#### EXERCISE DATA ####
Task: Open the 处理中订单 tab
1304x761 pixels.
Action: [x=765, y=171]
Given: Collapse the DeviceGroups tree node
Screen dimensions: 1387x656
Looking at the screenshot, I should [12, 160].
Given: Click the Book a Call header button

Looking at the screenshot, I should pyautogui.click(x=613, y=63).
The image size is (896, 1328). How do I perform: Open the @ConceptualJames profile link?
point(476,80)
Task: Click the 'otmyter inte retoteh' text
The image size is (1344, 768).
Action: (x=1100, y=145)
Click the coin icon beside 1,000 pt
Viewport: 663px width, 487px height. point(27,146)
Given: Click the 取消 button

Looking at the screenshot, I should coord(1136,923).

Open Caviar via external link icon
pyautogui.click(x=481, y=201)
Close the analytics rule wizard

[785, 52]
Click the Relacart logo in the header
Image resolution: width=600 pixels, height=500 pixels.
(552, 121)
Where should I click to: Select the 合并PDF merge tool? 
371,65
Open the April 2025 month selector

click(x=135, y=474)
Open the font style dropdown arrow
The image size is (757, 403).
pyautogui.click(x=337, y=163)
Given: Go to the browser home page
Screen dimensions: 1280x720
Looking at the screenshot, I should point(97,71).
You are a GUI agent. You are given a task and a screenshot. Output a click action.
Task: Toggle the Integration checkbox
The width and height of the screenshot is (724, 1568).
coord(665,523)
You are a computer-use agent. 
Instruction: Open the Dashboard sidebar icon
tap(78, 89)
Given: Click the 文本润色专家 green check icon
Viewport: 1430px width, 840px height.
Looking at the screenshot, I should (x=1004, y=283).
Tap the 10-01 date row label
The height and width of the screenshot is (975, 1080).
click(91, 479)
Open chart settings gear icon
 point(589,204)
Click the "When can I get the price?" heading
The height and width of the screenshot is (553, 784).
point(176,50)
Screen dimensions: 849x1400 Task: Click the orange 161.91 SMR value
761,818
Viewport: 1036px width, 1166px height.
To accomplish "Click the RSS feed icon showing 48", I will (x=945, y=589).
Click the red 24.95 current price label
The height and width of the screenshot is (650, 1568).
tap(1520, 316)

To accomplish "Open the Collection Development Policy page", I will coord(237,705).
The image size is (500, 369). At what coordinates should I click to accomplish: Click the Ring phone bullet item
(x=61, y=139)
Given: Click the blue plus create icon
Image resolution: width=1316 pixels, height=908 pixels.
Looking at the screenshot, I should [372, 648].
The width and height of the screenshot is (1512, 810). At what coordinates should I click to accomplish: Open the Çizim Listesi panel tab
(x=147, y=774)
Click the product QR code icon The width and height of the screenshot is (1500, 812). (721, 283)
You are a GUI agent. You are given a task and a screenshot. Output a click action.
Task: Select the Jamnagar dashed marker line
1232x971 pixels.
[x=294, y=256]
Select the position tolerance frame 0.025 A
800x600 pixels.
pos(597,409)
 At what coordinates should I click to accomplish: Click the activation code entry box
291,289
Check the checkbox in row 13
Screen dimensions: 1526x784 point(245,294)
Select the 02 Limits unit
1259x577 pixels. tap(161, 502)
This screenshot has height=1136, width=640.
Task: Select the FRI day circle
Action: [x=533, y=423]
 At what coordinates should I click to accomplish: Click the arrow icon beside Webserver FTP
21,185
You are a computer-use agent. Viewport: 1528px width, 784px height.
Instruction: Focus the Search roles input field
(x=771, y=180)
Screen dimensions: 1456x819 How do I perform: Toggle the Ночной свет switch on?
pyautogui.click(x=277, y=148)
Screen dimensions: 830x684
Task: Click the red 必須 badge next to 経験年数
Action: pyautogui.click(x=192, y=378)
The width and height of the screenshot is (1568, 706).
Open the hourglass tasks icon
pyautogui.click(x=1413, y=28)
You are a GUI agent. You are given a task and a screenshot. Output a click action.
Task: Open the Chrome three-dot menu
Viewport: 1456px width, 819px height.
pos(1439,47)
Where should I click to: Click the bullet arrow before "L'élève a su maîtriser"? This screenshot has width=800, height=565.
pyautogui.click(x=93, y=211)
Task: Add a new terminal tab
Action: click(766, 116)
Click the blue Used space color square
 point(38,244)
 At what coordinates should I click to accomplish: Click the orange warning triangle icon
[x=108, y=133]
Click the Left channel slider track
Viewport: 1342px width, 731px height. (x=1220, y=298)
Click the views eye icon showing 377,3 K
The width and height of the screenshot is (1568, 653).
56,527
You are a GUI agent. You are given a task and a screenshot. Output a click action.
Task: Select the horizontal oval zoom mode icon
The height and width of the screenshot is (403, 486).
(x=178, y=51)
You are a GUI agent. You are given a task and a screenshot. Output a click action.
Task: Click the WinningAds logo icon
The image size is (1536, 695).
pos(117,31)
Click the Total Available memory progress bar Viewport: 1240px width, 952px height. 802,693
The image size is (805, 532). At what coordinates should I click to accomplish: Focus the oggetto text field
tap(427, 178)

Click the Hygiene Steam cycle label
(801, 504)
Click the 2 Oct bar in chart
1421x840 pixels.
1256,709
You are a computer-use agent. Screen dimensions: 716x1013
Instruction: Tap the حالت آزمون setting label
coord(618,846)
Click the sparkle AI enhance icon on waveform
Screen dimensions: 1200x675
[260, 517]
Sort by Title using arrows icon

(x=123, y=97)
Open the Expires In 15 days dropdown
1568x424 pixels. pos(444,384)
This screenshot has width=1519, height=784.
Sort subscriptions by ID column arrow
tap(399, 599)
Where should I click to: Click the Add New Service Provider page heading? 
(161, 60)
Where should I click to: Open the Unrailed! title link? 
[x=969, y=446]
####
» **SET TASK**: Pick out each line in the data above that contains the string "computer", and copy those lines in full.

» **REPLY**:
You are a computer-use agent. 
You are a computer-use agent. Viewport: 1528px width, 784px height.
You are a computer-use agent. Screen dimensions: 716x1013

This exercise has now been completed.